Despite our knowledge on cell intrinsic mechanisms driving tumor growth, there is a paucity of information on the immune landscape of pHGGs, let alone DMG [110]. To date, there is insufficient research on the tumor immune microenvironment of DMG, yet this scope of research is imperative to developing effective therapeutic strategies. Current research has revealed that aggressive brain tumor subtypes, such as DMG, have high myeloid signatures, low expression of immune modulatory factors, and minimal infiltration of lymphocytes and NK cells responsible for tumor elimination. The lack of inflammatory cells in the DMG tumor microenvironment has made immune surveillance nonexistent. Currently, immunotherapy approaches for DMG have limited success because DMG has a low mutation burden and immunosuppressive microenvironment. The absence of antigen presenting cells, downregulation of the major histocompatibility complex, and presence of BBB have dampened antitumor immune responses, rendering most DMG tumors immunologically ‘cold’ and unresponsive to the use of existing immunotherapies alone [35]. However, when combined with adjuvant therapies, immunotherapies have the potential to elicit an antitumor response. Immunotherapy in combination with a neoadjuvant therapy can potentially eliminate cancer cells while sparing critical structures within the brain. Continued research endeavors involving the immune microenvironment and the emergence of innovative immunotherapies provide a critical background on future studies related to DMG.
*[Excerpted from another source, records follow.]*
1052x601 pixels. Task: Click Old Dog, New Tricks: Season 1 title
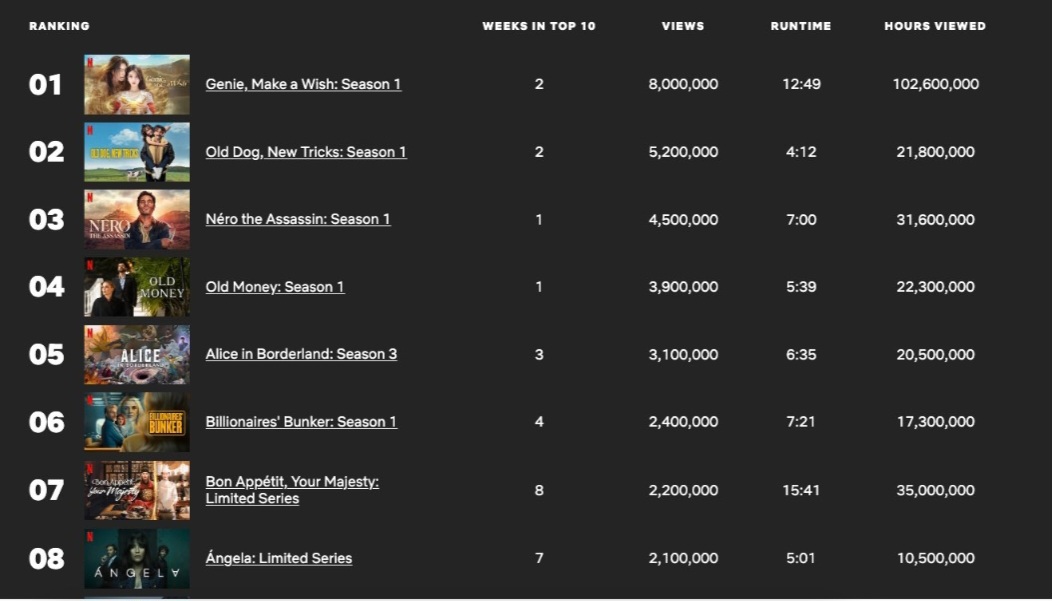(x=306, y=152)
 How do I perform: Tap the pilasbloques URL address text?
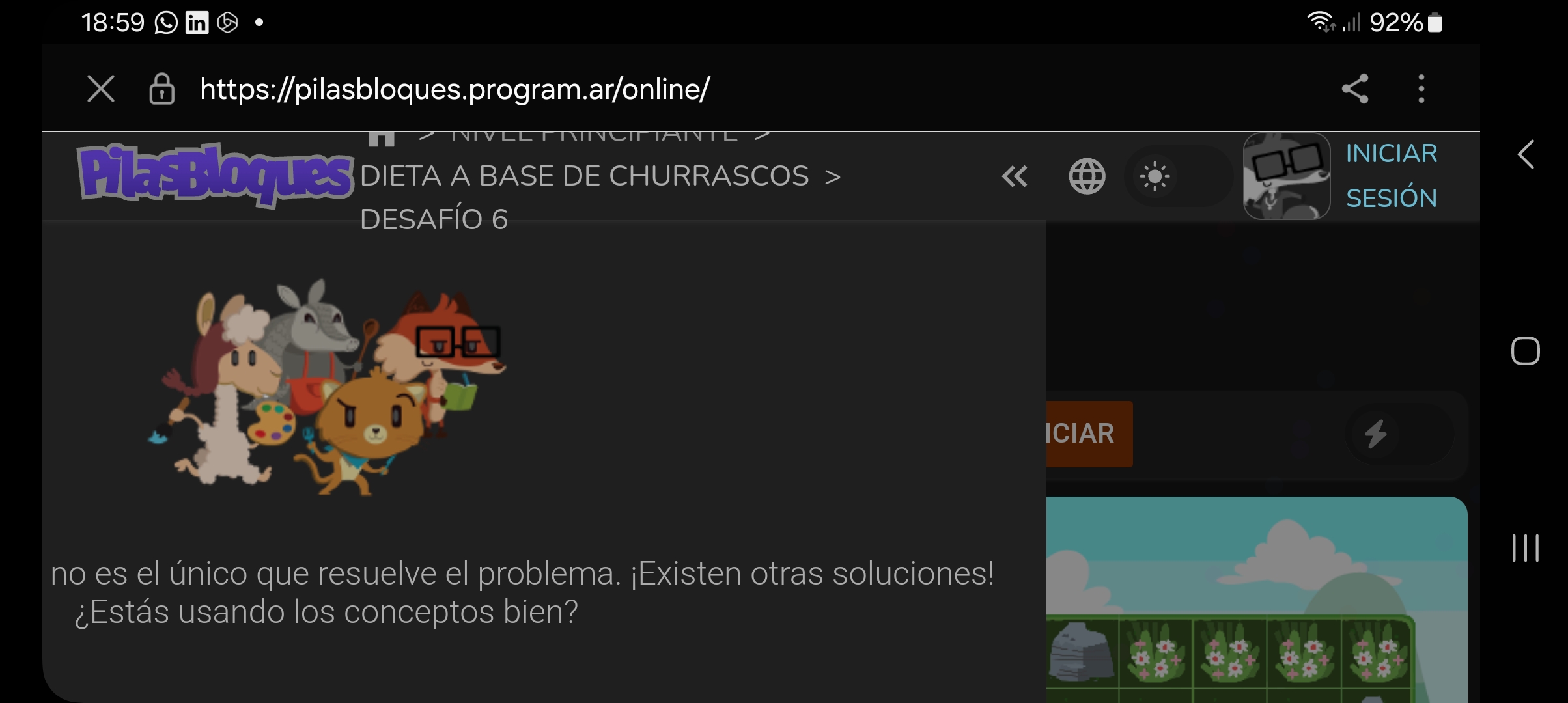tap(455, 89)
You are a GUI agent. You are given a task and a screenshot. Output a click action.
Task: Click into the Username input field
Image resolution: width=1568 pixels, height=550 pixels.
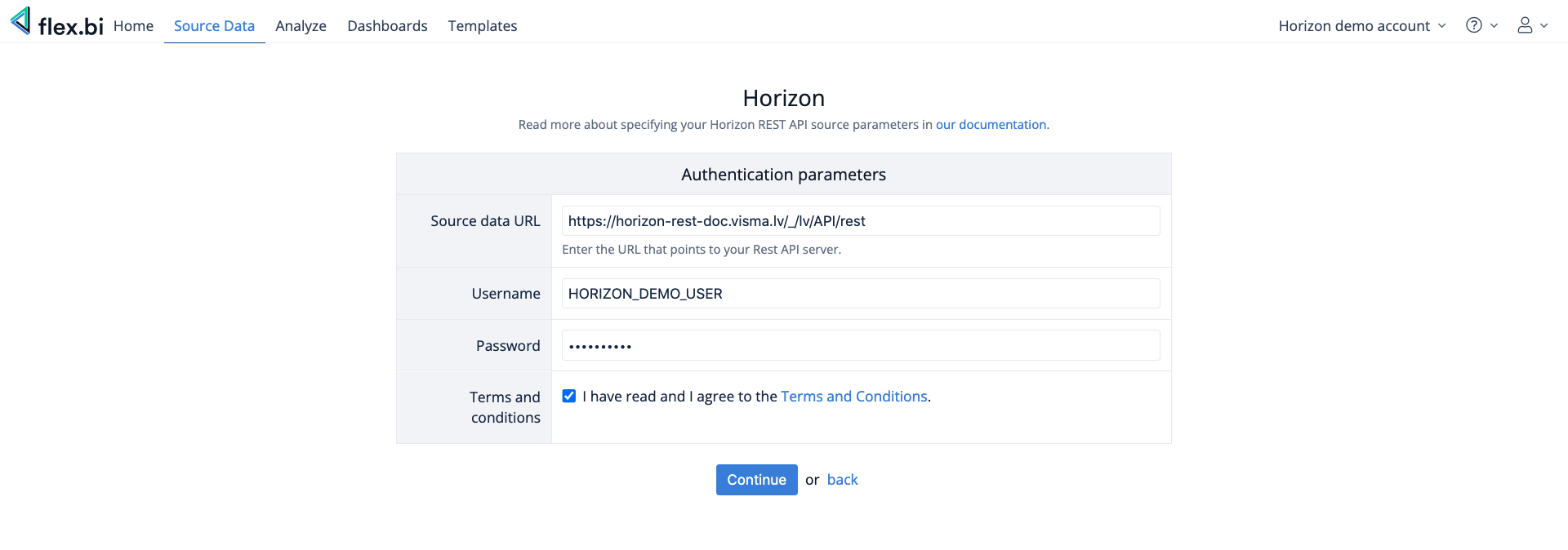860,294
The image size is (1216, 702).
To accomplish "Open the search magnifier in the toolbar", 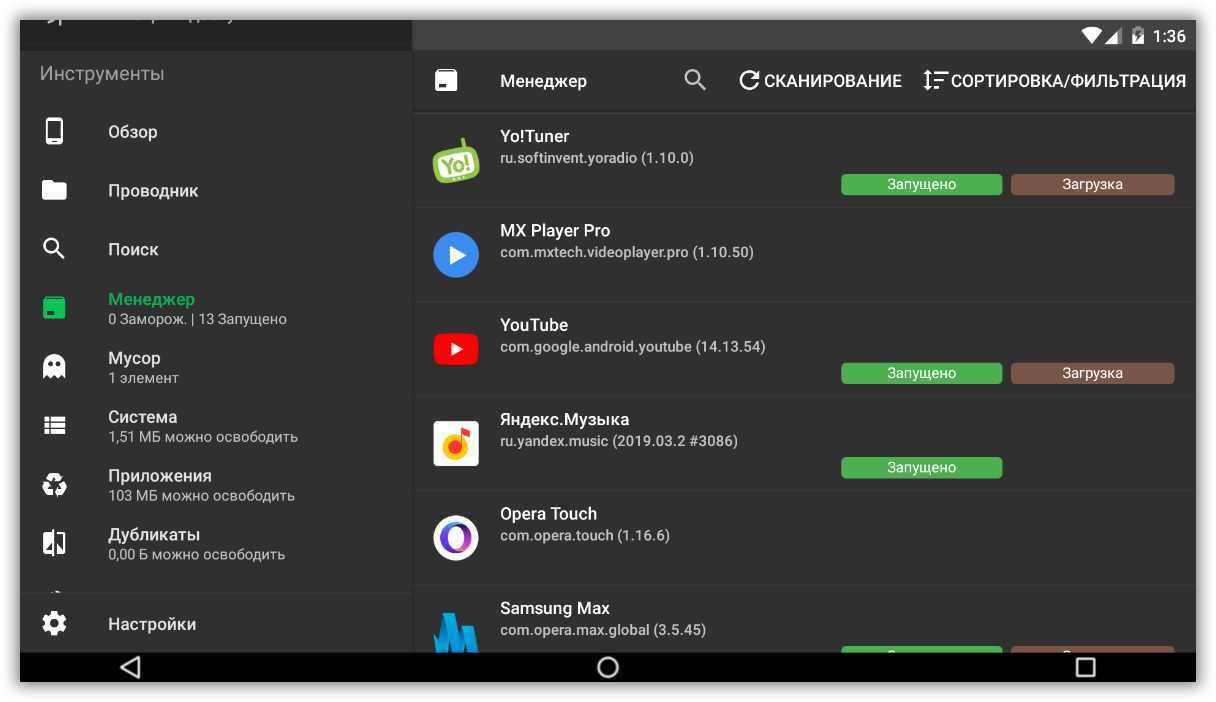I will (x=695, y=80).
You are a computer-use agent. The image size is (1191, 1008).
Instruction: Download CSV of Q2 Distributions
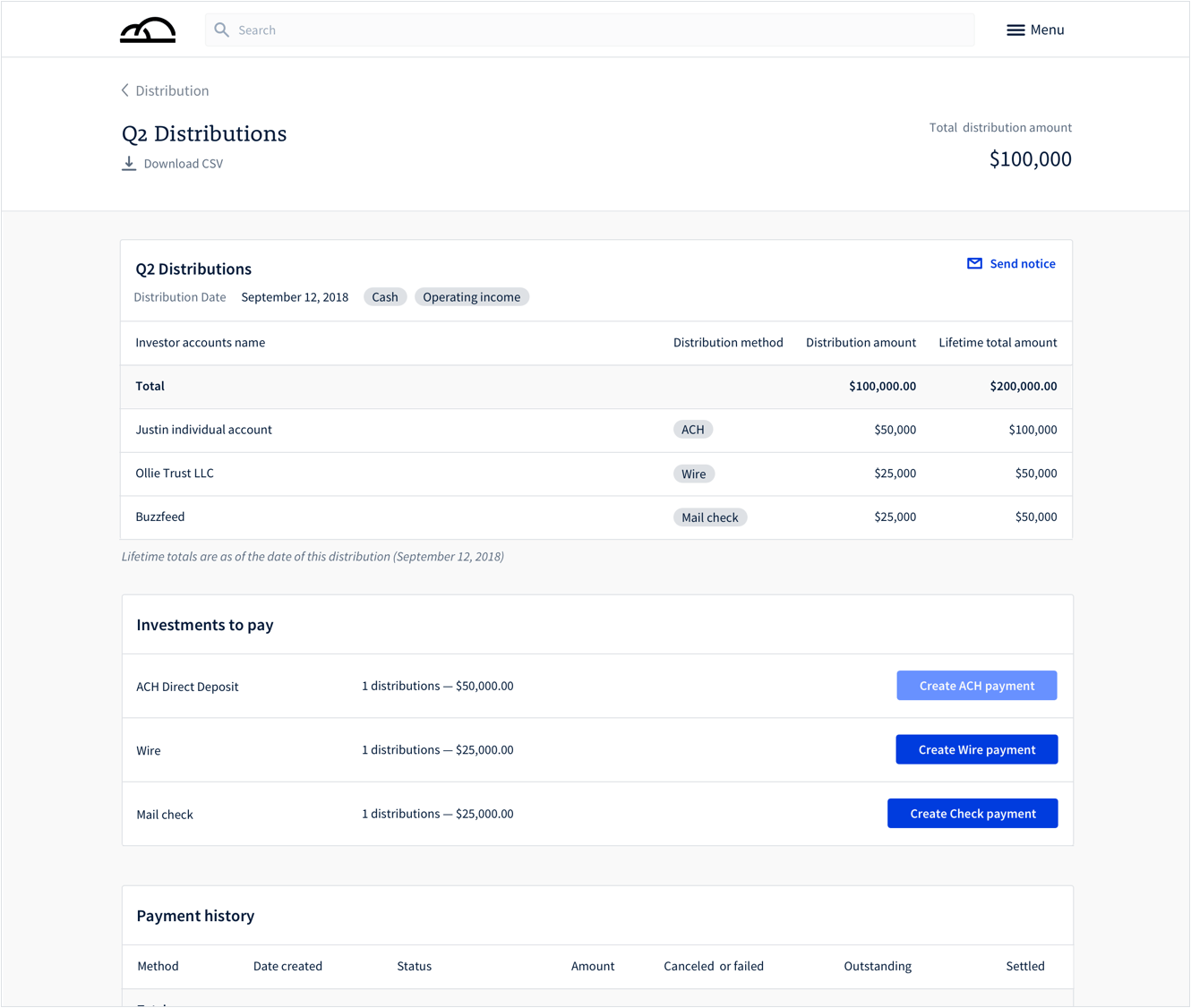183,164
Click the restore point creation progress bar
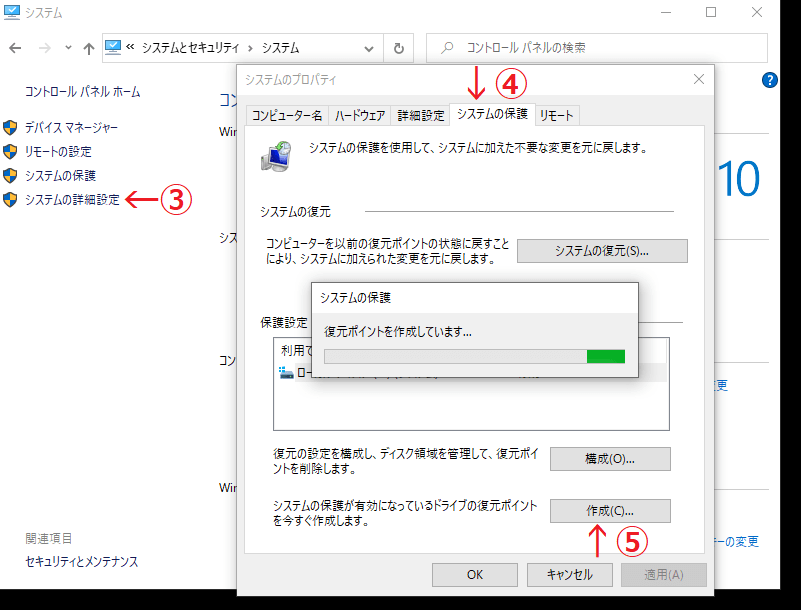801x610 pixels. click(x=475, y=356)
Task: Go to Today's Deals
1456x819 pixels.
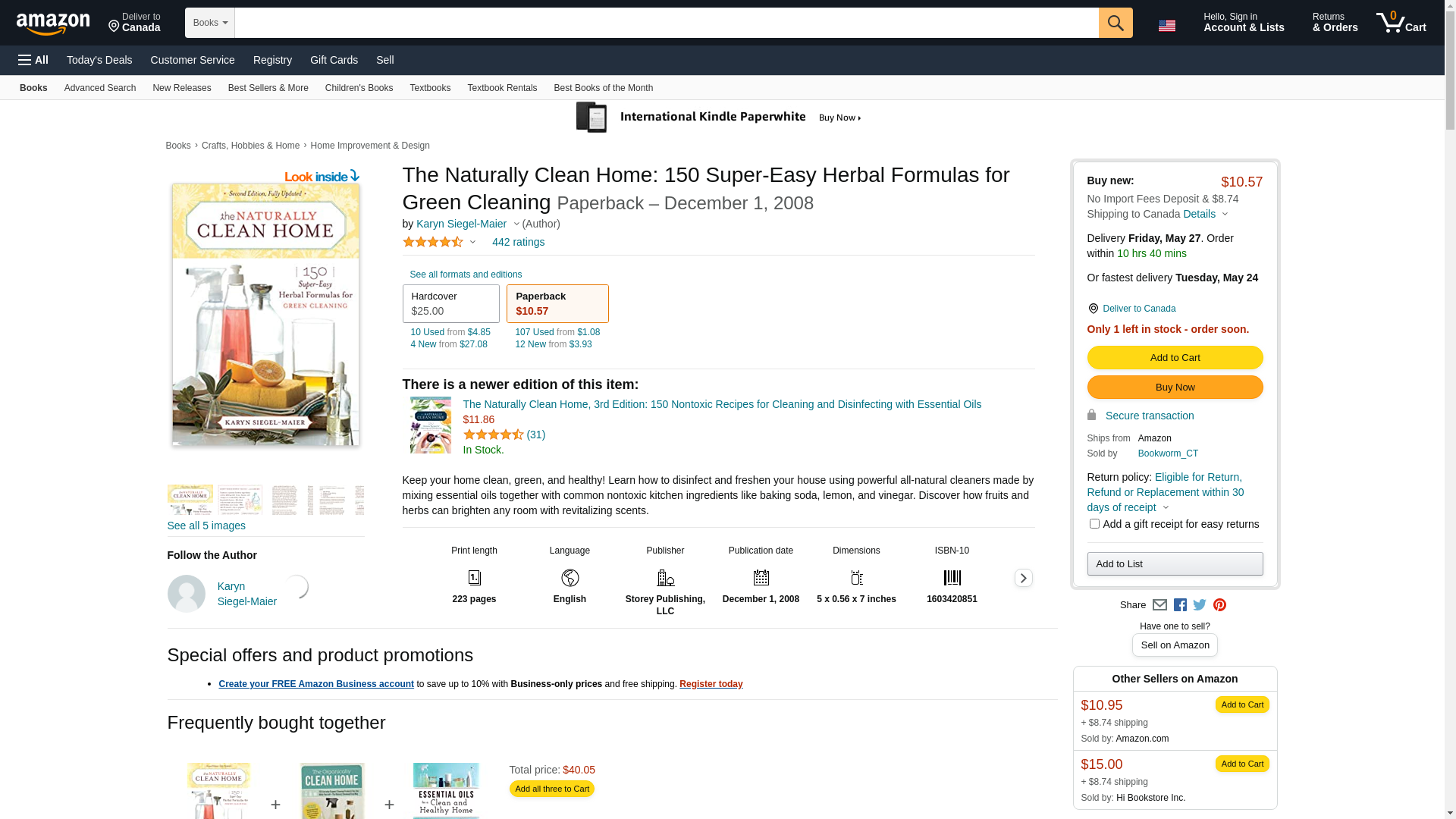Action: pos(99,60)
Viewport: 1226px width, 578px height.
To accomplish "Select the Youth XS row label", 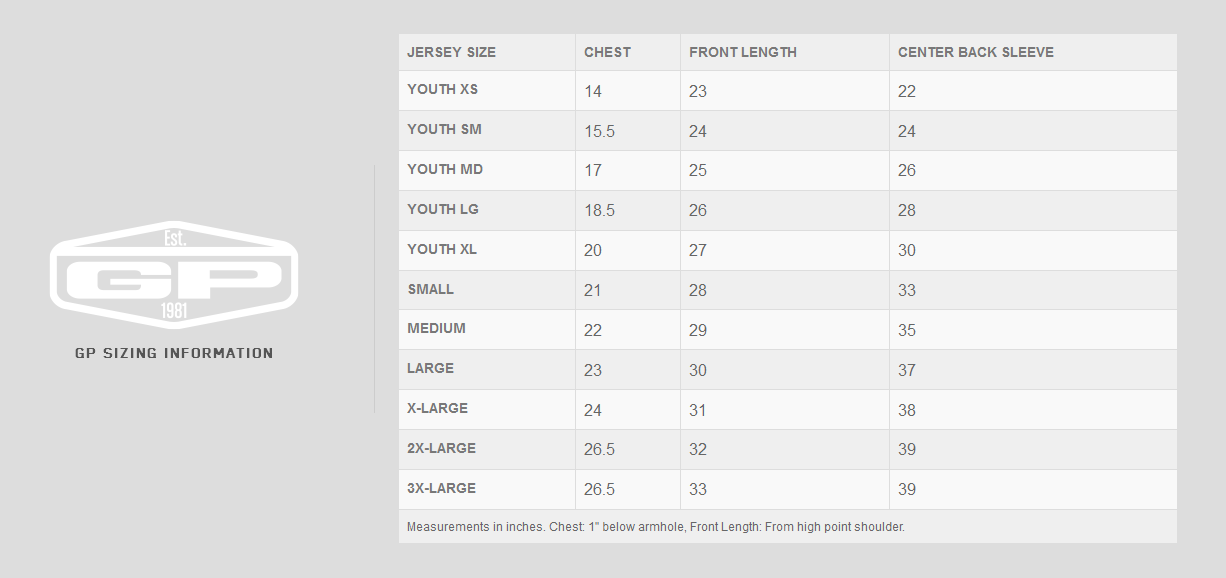I will point(443,89).
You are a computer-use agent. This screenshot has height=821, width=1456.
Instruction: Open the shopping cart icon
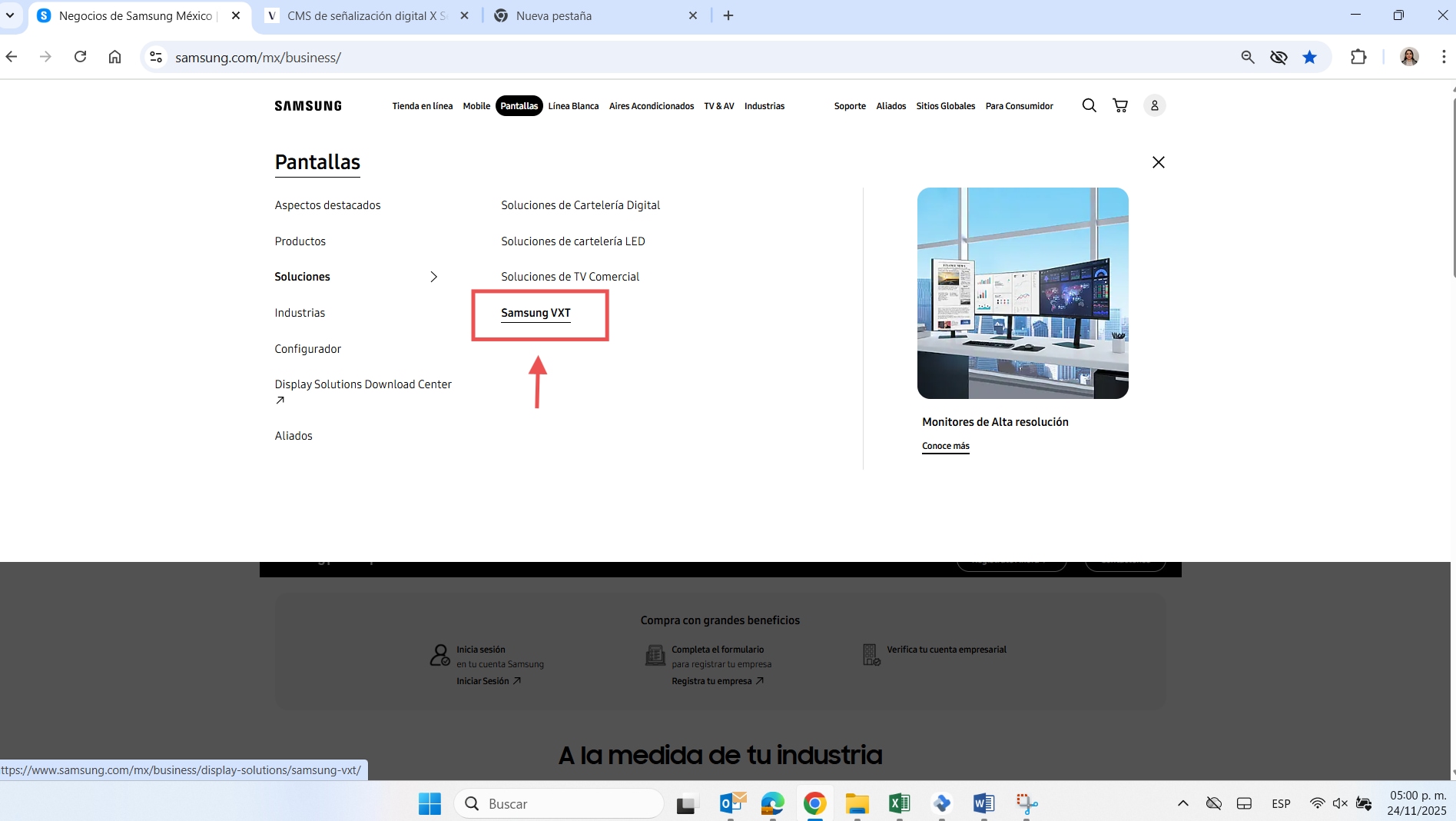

Search strategy and selection criteria

Data for this review were identified by searches of PubMed and Scopus, and references from relevant articles using the search terms “diffuse midline glioma”, “diffuse intrinsic pontine glioma”, “H3K27M”, “immune microenvironment”, “immunotherapies”, “DIPG/DMG mouse models” and related terms. Searches were also formed based on investigator names. Abstracts and reports from meetings were excluded. Only articles published in English were included. Articles published in English between 1993 and 2021 were included. Articles were chosen according to their relevance to the theme as perceived by the authors.

Contributors

GP and CH conceptualized the review and were the primary authors revising the final manuscript. GP wrote the manuscript. DH and AB reviewed and edited the manuscript and provided insight on the figure design. All authors read and approved the final version of the manuscript.

Declaration of Competing Interest

All authors declare that they have no competing interests.